Author: Robert Nelson, Reviewer
Publication: The Age
NEW06 Australian Centre for Contemporary Art, 111 Sturt Street, Southbank, until May 14 Robert Nelson Reviewer
YOU can get lost in art at ACCA: the exhibition New06 contains four installations in which your faculties of orientation and optical logic are stretched; and sometimes you wonder how you'll get out.
But the best pieces reflect on the labyrinthine character of art history and make the tortuous journey rewarding.
Like an engineer, Natasha Johns-Messenger sets up mirrors in optically diverting passages. She also cuts through the gallery wall to reveal a kind of painting in the arrangement of metal studs behind or board. She has only to glaze it with lights and behold, a formalesque "composition".
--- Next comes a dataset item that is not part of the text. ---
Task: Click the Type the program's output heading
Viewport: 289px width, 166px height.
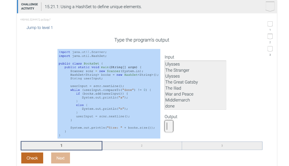Action: pos(142,40)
Her mirrored constructions relate to the picture-space of Western tradition, a rectangle of peculiar curiosity because reflecting on an illusionary world beyond our own. In her maze of mirrors, you experience picture-spaces of an imponderable nature, unfathomable and eerie.
In one, the simple device of seeing your own back accompany you around the glassy ambulatory seems to allegorise your appreciation of art in a gallery: no matter how fresh the art, you're always accompanied by your own background.
The huge labyrinth created by the group called Makeshift is an ambitious piece of architecture wrought in cardboard upon a wooden frame.
You pass down a narrow corridor into a small court with three doorways. It's as if you've entered into a children's story that you're going to have to write yourself. You try one way and encounter further cross-roads, make a decision and explore the consequences. Either you go on further detours or you end in a niche, a dead-end or a room with a naive installation in it.
The roof is low, the materials ticky-tacky and the passages are narrow; so the air of a child's space - with its assumed immunity to claustrophobia - encourages a kind of innocence. This is clinched by installations such as the model railway and a fairytale garden of spruce, which lets you out of the maze. But all the while, there are resonances of a medieval cloister, a tall ship, a tunnel beneath a fort or an impenetrable library, the kind of spooky atmospheric place that Umberto Eco evokes in his historical novels.
Art history is also given a leg up by Laresa Kosloff. The artist dresses up in the abstract language of modernism, donning a cardboard rhomboid that completely covers her upper body, the legs protruding. It's not simply a case of putting a screen in front of her: she's actually got inside the box. Her thighs pass through two symmetrical holes on the edge towards the bottom.
In two videos, the artist does her best to stagger around with some grace in this outlandish costume that so suppresses the necessary human attributes of head, torso and arms. The engineering would not allow the knees to be brought close, so the postures usually assume a somewhat squat disposition, a bit like a baby with an oversized nappy.
In these burlesque works, Kosloff is walking the talk of early modernism. The fundamental shapes that supplanted the human figure during Suprematism were considered to approach a new aesthetic absolute: abstraction.
This discourse is drawn into a cumbersome ballet, where the human figure extrudes itself embarrassingly from the rigorous geometry: behold the naked flesh with its wobble and tremor and chaotic pulses.
The choreographed geometry is also humorously fetishistic, as the vulgar male eye looks to the shapely thighs in search of the "box". At this point, however, the cardboard delivers its hardest angle, with the wedge-like assertiveness that occurs in some of Picasso's primitivist proto-Cubist paintings from 1907-08.
Paradoxically the carnal presence of the artist is heightened by the abstract mantle, as you contemplate her concealed upper body with head hard up against the smelly cardboard, breathing deeply with the strenuous gym-work. The rhomboid is an abstract ideal from the outside; but within, it would collect the moist panting with insufferable closeness. The enclosure is an abstract prison, hot and steamy and bothersome.
The paradoxes of feminist beliefs are explored in a curious suite of murals by Helen Johnson called The Centre for the Study of Adhocracy, in which incompatible slogans, life styles, environmental feeling and damage coexist as a string of paradoxes.
At the end of the exhibition - which contains work by Giles Ryder and Darren Sylvester - you can crawl into a little cubby house by Shaun Wilson, where a film of early days offers fuzzy consolation and comfort.